Think tanks originating in Slovakia:

 GLOBSEC – Global think tank committed to enhancing security, prosperity and sustainability in Europe and throughout the world.
 Central European Labour Studies Institute or CELSI (Stredoeurópsky inštitút pre výskum práce in Slovak) – Central-european think tank which specializes in broadly defined labor issues, labour markets, and labor policy.
 Forum Minority Research Institute (Fórum Kisebbségkutató Intézet or Fórum Intézet in Hungarian and Fórum inštitút pre výskum menšín or Fórum inštitút in Slovak) – Think tank focusing on ethnic minorities living in Slovakia, especially Hungarians.

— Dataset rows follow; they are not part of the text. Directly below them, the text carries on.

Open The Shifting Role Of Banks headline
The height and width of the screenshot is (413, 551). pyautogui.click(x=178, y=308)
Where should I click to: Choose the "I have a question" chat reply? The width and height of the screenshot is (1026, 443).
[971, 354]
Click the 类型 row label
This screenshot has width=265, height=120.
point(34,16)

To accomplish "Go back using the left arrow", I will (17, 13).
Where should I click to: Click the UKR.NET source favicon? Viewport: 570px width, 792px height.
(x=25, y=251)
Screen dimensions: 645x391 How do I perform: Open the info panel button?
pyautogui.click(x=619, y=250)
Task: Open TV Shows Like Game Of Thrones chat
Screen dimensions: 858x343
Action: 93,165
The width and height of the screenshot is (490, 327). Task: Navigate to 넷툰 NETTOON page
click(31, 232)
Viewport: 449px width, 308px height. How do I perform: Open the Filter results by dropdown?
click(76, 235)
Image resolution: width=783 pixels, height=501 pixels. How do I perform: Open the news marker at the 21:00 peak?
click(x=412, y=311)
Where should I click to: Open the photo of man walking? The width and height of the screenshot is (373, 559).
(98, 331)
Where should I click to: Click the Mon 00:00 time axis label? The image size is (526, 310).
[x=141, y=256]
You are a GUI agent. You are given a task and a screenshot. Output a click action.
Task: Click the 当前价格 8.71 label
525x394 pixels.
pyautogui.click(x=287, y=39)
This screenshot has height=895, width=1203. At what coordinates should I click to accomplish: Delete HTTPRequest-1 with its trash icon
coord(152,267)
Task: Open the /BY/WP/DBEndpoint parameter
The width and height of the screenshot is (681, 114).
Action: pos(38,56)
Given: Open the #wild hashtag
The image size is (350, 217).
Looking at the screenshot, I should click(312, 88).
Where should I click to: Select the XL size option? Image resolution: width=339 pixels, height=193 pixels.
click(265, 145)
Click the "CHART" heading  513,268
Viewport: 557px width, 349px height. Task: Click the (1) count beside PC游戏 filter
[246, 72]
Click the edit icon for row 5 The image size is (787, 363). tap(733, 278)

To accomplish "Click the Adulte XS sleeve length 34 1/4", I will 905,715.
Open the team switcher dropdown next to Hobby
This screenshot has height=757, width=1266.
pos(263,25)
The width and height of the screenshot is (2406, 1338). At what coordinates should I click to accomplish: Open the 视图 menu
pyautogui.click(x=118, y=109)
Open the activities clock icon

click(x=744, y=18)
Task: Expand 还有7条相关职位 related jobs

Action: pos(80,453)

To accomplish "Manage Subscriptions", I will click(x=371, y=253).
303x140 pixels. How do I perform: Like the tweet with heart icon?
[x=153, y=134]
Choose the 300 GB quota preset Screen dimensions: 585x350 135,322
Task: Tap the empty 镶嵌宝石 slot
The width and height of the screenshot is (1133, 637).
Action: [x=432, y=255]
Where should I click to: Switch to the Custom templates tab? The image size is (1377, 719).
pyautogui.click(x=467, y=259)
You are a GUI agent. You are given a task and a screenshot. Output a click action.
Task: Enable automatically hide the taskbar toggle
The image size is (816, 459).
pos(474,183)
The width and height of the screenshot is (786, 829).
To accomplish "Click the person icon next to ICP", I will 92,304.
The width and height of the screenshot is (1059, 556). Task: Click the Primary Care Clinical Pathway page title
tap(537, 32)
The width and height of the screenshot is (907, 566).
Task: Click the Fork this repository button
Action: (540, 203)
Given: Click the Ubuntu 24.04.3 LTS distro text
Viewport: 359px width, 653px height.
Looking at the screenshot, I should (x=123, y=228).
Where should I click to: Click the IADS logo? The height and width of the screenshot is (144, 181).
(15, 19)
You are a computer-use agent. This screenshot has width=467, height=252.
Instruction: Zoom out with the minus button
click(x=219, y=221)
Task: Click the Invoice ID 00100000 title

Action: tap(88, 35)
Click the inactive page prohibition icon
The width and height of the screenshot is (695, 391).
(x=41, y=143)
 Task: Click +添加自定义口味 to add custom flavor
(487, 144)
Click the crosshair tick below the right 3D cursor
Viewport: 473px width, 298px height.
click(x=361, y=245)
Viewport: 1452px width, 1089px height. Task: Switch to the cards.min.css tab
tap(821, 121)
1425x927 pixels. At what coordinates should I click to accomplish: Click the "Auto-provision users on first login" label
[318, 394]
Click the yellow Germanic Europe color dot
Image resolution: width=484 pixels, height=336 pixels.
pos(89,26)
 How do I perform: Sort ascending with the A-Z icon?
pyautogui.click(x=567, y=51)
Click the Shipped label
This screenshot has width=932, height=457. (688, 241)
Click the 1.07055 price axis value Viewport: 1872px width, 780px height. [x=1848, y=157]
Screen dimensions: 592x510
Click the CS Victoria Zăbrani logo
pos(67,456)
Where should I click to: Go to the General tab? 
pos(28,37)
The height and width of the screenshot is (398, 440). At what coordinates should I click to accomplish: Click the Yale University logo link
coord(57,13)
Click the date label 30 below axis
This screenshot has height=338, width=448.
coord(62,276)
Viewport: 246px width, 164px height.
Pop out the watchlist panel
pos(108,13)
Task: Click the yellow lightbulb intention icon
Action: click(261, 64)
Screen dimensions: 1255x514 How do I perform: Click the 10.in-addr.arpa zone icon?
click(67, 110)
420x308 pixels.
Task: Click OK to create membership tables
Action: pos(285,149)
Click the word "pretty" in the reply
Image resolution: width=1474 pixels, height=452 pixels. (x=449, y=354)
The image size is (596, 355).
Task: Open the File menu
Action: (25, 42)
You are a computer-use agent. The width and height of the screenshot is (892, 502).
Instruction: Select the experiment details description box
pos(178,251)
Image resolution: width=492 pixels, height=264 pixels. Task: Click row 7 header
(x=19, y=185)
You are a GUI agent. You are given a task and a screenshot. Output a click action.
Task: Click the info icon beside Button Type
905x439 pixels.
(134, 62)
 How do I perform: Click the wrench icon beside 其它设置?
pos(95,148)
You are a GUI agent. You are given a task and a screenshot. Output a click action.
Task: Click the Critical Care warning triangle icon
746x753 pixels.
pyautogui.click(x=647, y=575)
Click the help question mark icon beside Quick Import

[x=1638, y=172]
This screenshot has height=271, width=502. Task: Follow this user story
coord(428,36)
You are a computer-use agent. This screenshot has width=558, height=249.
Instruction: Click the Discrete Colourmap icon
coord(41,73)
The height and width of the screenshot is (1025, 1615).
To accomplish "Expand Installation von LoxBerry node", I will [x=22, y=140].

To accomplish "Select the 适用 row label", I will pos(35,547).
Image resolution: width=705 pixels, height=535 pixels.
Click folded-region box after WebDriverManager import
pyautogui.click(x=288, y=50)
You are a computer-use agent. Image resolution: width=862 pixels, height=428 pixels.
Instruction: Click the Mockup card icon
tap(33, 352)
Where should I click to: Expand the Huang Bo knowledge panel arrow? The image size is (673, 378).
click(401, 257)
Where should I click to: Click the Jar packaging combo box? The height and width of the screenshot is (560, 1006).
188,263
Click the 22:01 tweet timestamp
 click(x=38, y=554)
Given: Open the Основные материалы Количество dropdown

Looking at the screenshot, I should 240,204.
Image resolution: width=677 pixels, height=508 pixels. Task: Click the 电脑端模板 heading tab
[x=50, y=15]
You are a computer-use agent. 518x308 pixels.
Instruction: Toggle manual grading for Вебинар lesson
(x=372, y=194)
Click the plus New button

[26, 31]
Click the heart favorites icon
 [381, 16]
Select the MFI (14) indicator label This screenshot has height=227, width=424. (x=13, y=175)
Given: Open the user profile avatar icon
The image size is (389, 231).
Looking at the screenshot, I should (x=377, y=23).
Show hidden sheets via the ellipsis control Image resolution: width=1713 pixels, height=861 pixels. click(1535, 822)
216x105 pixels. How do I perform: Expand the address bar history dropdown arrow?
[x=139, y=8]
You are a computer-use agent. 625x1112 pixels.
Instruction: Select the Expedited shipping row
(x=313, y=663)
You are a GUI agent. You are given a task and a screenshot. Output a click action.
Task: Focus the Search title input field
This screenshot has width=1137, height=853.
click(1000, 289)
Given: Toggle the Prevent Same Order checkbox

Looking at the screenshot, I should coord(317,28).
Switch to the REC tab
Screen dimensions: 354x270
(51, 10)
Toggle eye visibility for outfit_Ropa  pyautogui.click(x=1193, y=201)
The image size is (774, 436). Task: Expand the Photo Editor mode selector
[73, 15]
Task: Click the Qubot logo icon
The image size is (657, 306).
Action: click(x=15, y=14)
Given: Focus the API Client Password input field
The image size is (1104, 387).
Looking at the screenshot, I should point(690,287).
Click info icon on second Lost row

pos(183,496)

International think tanks with presence in Slovakia:

 Institute of Public Affairs (Inštitút pre verejné otázky or IVO in Slovak) – Australian-based think tank focusing on public policy issues.
 Open Society Foundations or OSF – US-based think thank with an aim of advancing justice, education, public health and independent media.
 Martens Centre (via the Anton Tunega Foundation) – Belgium-based think tank and political foundation of the European People's Party (EPP) which embodies a pan-European mindset and promotes Christian-democratic and liberal-conservative political values.

Spain 
The Elcano Royal Institute was created in 2001 following the example of the Royal Institute of International Affairs (Chatham House) in the UK, although it is closely linked to (and receives funding from) the government in power.

More independent but clearly to the left of the political spectrum are the Centro de Investigaciones de Relaciones Internacionales y Desarrollo (CIDOB) founded in 1973; and the Fundación para las Relaciones Internacionales y el Diálogo Exterior (FRIDE) established in 1999 by Diego Hidalgo and main driving force behind projects such as the Club de Madrid, a group of democratic former heads of state and government, the Foreign Policy Spanish Edition and DARA.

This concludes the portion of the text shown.